(Given text Opens)

It is a fools errand to build a DIY LED fixture in this day and age. There is really no upside. You wont save money, you wont build a better spectrum or higher output than you can buy. You will need some decent tools (a good soldering station, good solder, a good meter, plenty of "oops I burned it up" spare parts, good wire, etc.

You will need to pick your spectrum and your output levels for each channel or mess around with variable output drives. You will either have manual fixture or you will have to write your own software and/or build a microcontroller to run it all.

We did it back in the day because we COULD build better than we could buy and we could do it a lot cheaper.
 
My two cents...

It is a fools errand to build a DIY LED fixture in this day and age. There is really no upside. You wont save money, you wont build a better spectrum or higher output than you can buy. You will need some decent tools (a good soldering station, good solder, a good meter, plenty of "oops I burned it up" spare parts, good wire, etc.

You will need to pick your spectrum and your output levels for each channel or mess around with variable output drives. You will either have manual fixture or you will have to write your own software and/or build a microcontroller to run it all.

We did it back in the day because we COULD build better than we could buy and we could do it a lot cheaper.
Well the half empty approach..
Yea you probably won't be able to build as cheap as say the Nicrew or Noopsyche but certainly can build for cheaper than the $9/watt Radions, Mitras, Geiseman.

Def won't look as pretty.

100W of leds is still about $100 even for quality.
Coralux, Steves controllers are still out there.

(Given text Closes)

◆ Prompt:
Repeat, unchanged, the part of the DIY LED fixture discussion between "Well the half" and "Radions, Mitras, Geiseman.", inclusive.

(Material supplied Opens)

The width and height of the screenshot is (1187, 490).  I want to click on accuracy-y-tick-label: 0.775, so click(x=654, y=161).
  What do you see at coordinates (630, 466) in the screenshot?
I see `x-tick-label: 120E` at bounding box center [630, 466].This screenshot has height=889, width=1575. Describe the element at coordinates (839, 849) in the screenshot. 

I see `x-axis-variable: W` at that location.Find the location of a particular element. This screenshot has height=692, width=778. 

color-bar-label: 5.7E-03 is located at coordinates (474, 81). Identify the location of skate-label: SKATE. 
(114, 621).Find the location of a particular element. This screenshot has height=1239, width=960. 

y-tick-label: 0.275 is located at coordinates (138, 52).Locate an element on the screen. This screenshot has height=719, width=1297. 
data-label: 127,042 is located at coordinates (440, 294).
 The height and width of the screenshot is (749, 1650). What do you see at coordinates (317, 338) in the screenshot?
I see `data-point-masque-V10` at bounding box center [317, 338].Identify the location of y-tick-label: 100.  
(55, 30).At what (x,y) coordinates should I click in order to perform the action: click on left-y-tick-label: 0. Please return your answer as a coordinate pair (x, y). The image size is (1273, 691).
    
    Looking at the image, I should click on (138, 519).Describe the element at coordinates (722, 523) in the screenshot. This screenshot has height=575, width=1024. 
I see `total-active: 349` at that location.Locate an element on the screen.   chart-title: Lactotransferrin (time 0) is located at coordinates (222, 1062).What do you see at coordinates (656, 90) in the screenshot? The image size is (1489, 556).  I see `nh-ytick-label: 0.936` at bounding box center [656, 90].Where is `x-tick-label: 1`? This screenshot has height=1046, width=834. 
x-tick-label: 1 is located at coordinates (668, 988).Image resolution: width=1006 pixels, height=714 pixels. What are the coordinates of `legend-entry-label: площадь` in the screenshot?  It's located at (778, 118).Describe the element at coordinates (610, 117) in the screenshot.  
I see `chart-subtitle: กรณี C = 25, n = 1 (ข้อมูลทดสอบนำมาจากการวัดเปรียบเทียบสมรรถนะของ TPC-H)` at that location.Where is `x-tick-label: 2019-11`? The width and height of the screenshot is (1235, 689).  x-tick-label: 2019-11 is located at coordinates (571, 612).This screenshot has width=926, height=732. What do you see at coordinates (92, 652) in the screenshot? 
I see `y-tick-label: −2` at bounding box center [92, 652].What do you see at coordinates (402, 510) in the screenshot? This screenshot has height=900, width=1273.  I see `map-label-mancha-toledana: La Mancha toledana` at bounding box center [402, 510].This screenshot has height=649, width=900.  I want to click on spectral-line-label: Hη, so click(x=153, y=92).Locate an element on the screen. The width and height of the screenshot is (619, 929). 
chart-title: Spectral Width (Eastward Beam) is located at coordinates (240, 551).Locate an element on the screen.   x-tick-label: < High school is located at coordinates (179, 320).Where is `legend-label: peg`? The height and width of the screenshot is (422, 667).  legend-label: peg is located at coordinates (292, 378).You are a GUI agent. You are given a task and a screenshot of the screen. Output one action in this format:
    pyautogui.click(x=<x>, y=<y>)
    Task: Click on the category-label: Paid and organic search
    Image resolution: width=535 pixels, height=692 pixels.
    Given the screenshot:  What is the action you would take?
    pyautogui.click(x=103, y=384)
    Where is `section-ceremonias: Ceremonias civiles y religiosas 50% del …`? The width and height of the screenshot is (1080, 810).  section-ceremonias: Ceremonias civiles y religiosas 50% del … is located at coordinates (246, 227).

(Material supplied Closes)

◆ Output:
Well the half empty approach..
Yea you probably won't be able to build as cheap as say the Nicrew or Noopsyche but certainly can build for cheaper than the $9/watt Radions, Mitras, Geiseman.